◆ **WHAT YOU HAVE TO DO**:
Express every line of the items below as a JSON list of strings, one string per line, leaving out blank lines.

◆ **DATA SHOWN**:
* * * * *

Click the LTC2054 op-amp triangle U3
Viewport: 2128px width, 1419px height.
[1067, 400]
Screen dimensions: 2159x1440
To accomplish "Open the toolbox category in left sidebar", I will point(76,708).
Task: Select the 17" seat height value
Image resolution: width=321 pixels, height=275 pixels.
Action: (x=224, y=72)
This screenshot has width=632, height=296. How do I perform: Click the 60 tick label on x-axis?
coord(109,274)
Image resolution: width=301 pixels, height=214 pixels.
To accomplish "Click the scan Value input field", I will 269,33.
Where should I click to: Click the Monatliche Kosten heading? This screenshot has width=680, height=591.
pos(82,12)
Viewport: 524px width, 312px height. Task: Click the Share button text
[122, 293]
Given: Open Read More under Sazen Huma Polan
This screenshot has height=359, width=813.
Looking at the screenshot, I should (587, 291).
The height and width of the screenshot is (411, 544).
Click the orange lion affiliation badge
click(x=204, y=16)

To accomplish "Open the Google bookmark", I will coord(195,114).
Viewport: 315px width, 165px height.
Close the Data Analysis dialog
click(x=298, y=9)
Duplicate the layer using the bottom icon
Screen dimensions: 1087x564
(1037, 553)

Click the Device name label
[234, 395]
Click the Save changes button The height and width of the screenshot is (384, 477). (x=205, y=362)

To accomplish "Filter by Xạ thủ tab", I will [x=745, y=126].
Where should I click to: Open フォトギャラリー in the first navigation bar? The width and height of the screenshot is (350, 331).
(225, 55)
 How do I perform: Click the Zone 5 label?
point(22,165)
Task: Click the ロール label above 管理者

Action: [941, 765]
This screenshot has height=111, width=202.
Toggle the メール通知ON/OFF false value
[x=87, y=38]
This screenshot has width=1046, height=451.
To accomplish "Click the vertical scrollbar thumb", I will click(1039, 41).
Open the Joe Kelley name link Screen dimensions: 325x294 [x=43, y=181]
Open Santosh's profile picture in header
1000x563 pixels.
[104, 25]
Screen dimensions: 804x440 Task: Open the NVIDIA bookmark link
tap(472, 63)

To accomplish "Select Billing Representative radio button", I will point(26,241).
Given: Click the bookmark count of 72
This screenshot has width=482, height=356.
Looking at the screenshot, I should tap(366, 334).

* * * * *

◆ **THE ANSWER**:
[
  "Click the LTC2054 op-amp triangle U3",
  "Viewport: 2128px width, 1419px height.",
  "[1067, 400]",
  "Screen dimensions: 2159x1440",
  "To accomplish \"Open the toolbox category in left sidebar\", I will point(76,708).",
  "Task: Select the 17\" seat height value",
  "Image resolution: width=321 pixels, height=275 pixels.",
  "Action: (x=224, y=72)",
  "This screenshot has width=632, height=296. How do I perform: Click the 60 tick label on x-axis?",
  "coord(109,274)",
  "Image resolution: width=301 pixels, height=214 pixels.",
  "To accomplish \"Click the scan Value input field\", I will 269,33.",
  "Where should I click to: Click the Monatliche Kosten heading? This screenshot has width=680, height=591.",
  "pos(82,12)",
  "Viewport: 524px width, 312px height. Task: Click the Share button text",
  "[122, 293]",
  "Given: Open Read More under Sazen Huma Polan",
  "This screenshot has height=359, width=813.",
  "Looking at the screenshot, I should (587, 291).",
  "The height and width of the screenshot is (411, 544).",
  "Click the orange lion affiliation badge",
  "click(x=204, y=16)",
  "To accomplish \"Open the Google bookmark\", I will coord(195,114).",
  "Viewport: 315px width, 165px height.",
  "Close the Data Analysis dialog",
  "click(x=298, y=9)",
  "Duplicate the layer using the bottom icon",
  "Screen dimensions: 1087x564",
  "(1037, 553)",
  "Click the Device name label",
  "[234, 395]",
  "Click the Save changes button The height and width of the screenshot is (384, 477). (x=205, y=362)",
  "To accomplish \"Filter by Xạ thủ tab\", I will [x=745, y=126].",
  "Where should I click to: Open フォトギャラリー in the first navigation bar? The width and height of the screenshot is (350, 331).",
  "(225, 55)",
  " How do I perform: Click the Zone 5 label?",
  "point(22,165)",
  "Task: Click the ロール label above 管理者",
  "Action: [941, 765]",
  "This screenshot has height=111, width=202.",
  "Toggle the メール通知ON/OFF false value",
  "[x=87, y=38]",
  "This screenshot has width=1046, height=451.",
  "To accomplish \"Click the vertical scrollbar thumb\", I will click(1039, 41).",
  "Open the Joe Kelley name link Screen dimensions: 325x294 [x=43, y=181]",
  "Open Santosh's profile picture in header",
  "1000x563 pixels.",
  "[104, 25]",
  "Screen dimensions: 804x440 Task: Open the NVIDIA bookmark link",
  "tap(472, 63)",
  "To accomplish \"Select Billing Representative radio button\", I will point(26,241).",
  "Given: Click the bookmark count of 72",
  "This screenshot has width=482, height=356.",
  "Looking at the screenshot, I should tap(366, 334)."
]